Islamabad - Addressing a seminar on safety of journalists organized by Freedom Network, Pakistan People’s Party Senator Farhatullah Babar said yesterday that the parliament must legislate for the protection of journalists.

Babar said although the parliament had failed to introduce legislation for across the board accountability, it must not fail in bringing laws to protect media persons.

He said the media persons must avail the two recent opportunities that opened up last week in the Senate to build a legislative framework for their protection and safety and to end the impunity with which they are attacked both by state and non-state actors.

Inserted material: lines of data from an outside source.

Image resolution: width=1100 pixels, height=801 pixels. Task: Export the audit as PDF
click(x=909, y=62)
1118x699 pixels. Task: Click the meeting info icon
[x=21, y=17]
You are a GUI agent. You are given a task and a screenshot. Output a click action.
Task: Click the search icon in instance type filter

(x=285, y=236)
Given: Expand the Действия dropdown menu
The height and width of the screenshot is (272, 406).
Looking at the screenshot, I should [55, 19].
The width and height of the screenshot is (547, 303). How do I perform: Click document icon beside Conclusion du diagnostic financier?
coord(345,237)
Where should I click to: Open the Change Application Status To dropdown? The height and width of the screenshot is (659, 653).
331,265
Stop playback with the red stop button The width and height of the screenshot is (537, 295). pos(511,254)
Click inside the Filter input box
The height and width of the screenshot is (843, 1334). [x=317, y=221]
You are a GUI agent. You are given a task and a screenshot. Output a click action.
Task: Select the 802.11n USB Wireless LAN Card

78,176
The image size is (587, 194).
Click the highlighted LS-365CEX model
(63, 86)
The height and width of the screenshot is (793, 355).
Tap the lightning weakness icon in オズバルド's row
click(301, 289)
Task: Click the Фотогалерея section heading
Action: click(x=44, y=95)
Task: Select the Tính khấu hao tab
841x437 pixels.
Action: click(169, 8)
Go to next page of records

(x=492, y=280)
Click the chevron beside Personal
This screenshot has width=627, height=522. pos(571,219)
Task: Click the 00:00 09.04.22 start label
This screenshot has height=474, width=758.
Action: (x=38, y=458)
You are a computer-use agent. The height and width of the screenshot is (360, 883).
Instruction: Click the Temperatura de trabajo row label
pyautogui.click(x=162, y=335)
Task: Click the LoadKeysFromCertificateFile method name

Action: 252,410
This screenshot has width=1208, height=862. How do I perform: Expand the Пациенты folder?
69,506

The first initiative is the rejection by the Senate Information Committee of government draft Protection of Journalists Bill for not addressing the central issue of safety and deciding to make another one in consultation with all stake holders in line with the UN principles and best international practices.

Second entails the investigations entrusted to the Interior Committee in the brutal attack recently on The News reporter Ahmad Noorani and other journalists in the past. The professional media bodies must make their voice heard at these two forums, he added.

“The parliament may have failed in making legislating for across the board accountability of all but it must not fail in making legislation for the protection of media persons. It will be a disaster if this Parliamentary Committee meets the fate of Committee on Accountability law,” he said.

Babar said the legal framework for the protection of media persons should be based on recognition of four principles. “The first principle is that ending impunity of crimes against them and prosecution of cases through Special Public Prosecutor is the state responsibility,” he said.

The second principle is that the media houses are responsible for special insurance for working in conflict zones, training of media persons before sending them to conflict zones and not forcing part timers in the Federally Administrated Tribal Areas and Balochistan to dangers, he added.

Third principle entails the creation of a Special Safety and Protection Fund for the rehabilitation of media persons and their families who come to harm in conflict zones, the lawmaker said.

The fourth and last is that attacks on journalists should be properly catalogued and reports of investigations in the attack be made public, he said.

Babar said the law had been amended and now inquiry commissions can publish their reports without seeking approval of the government.

“This exposure and transparency will help fight impunity,” he said adding the media persons must have basic knowledge of working in a hostile environment.

He lamented that no record was available of the judicial inquiry carried out in the murder of tribal journalist Hayataullah over a decade ago and called for pursuing investigations in the matter.

“It is a challenge to legislate protection of journalists in a broken criminal justice system. It is far more daunting to hold accountable those who assault journalists by a parliament that cannot hold accountable the so called sacred cows through an across the board accountability law,” the legislator said.